### Problem to solve
Render the rows between the lines holding "Click clock icon in redirect page row" and "pyautogui.click(x=344, y=245)", inclusive, as a two-column CSV with the headers instruction and response. Give one CSV line per row, with its text and its answer each in one quoted field and any line breaks turned into spaces.

### Recorded data
○ ○ ○

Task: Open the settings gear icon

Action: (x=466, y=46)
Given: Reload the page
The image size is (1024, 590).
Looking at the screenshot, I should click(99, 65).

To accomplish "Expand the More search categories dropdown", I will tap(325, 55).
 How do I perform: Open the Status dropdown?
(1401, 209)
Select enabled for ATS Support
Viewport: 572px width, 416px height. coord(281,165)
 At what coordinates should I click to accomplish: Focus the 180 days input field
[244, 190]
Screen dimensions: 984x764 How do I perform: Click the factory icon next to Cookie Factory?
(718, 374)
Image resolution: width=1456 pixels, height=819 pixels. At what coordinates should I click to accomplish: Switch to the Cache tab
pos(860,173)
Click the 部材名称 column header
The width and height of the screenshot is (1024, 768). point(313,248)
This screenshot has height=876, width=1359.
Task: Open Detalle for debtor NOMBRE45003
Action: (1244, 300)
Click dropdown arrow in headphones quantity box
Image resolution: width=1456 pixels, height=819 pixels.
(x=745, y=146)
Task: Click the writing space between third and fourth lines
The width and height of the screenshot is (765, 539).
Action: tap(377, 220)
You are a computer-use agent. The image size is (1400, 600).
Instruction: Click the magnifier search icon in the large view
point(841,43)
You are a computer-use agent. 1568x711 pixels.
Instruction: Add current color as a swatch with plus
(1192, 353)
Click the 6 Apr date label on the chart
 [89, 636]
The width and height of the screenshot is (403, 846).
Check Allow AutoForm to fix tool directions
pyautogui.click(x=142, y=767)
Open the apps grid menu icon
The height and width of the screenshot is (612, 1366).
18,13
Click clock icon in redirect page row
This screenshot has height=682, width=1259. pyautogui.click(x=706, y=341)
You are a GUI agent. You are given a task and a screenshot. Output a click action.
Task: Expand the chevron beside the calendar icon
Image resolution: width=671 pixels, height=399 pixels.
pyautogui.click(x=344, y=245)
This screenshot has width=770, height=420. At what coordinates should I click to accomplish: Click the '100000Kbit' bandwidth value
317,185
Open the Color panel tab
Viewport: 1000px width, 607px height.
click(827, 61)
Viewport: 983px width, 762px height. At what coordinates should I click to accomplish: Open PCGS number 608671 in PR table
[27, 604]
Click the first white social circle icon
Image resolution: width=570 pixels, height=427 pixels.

○ ○ ○

### Solved exercise
instruction,response
"Click clock icon in redirect page row","This screenshot has height=682, width=1259. pyautogui.click(x=706, y=341)"
"You are a GUI agent. You are given a task and a screenshot. Output a click action. Task: Expand the chevron beside the calendar icon Image resolution: width=671 pixels, height=399 pixels.","pyautogui.click(x=344, y=245)"